====== DATA SHOWN ======
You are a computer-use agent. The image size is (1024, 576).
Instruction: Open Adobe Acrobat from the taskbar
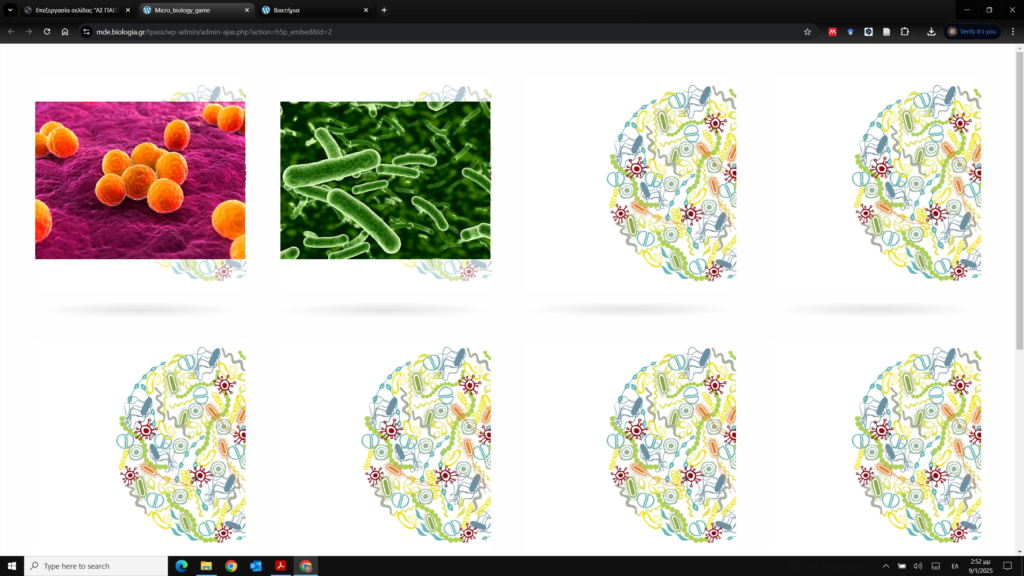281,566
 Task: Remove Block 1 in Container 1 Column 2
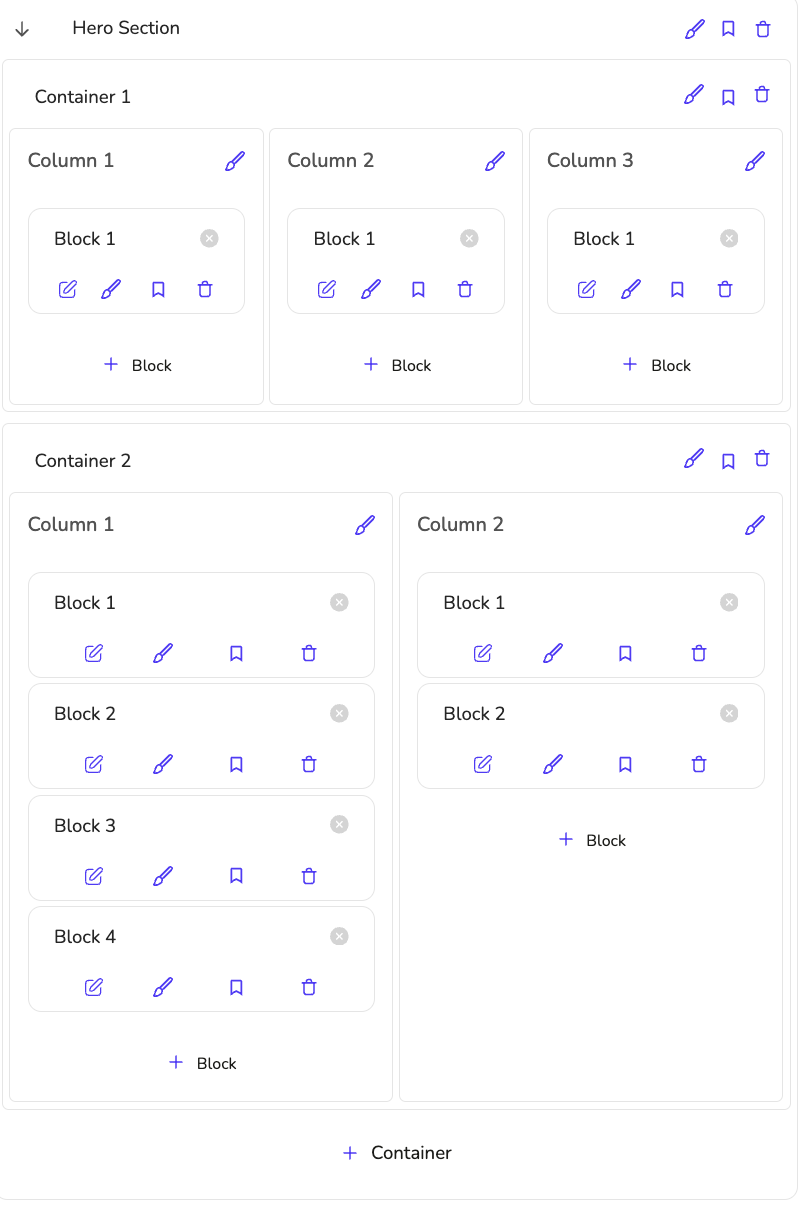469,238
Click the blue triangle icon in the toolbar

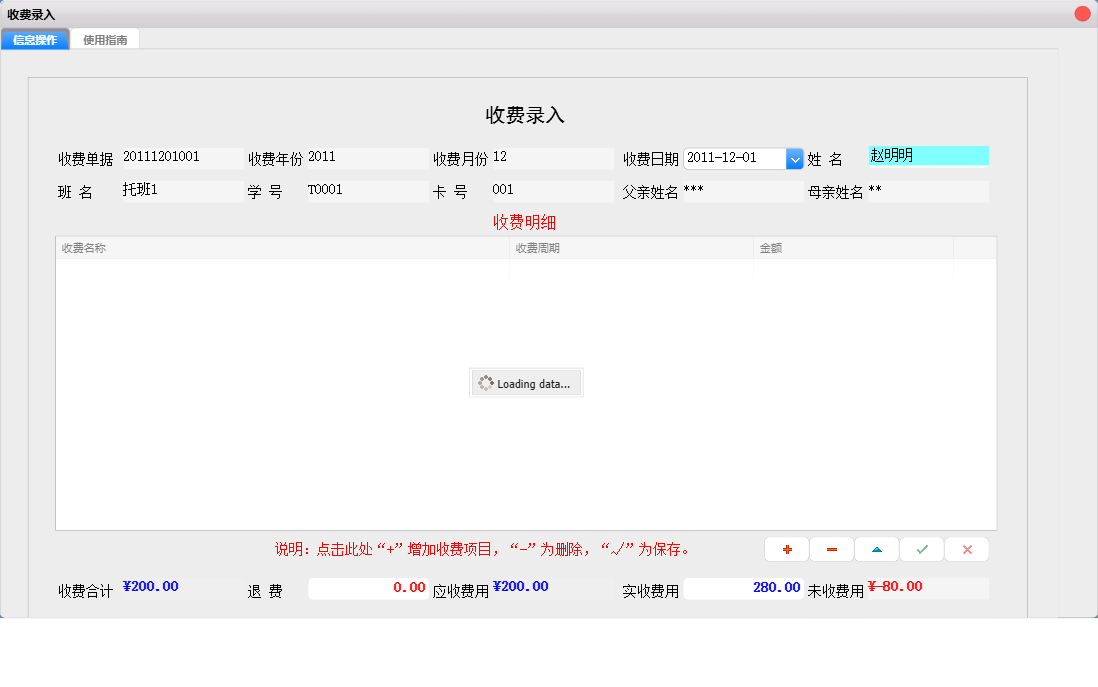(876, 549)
======
**TASK OBJECTIVE**
The lines from the one containing "Instruction: Open Adobe" to the last line of the records, both included: print exactly those and nothing else, leaving out any pictures.

**RESPONSE TO THE TASK**
Instruction: Open Adobe Acrobat from the taskbar
281,566
 Task: Remove Block 1 in Container 1 Column 2
469,238
Click the blue triangle icon in the toolbar

(876, 549)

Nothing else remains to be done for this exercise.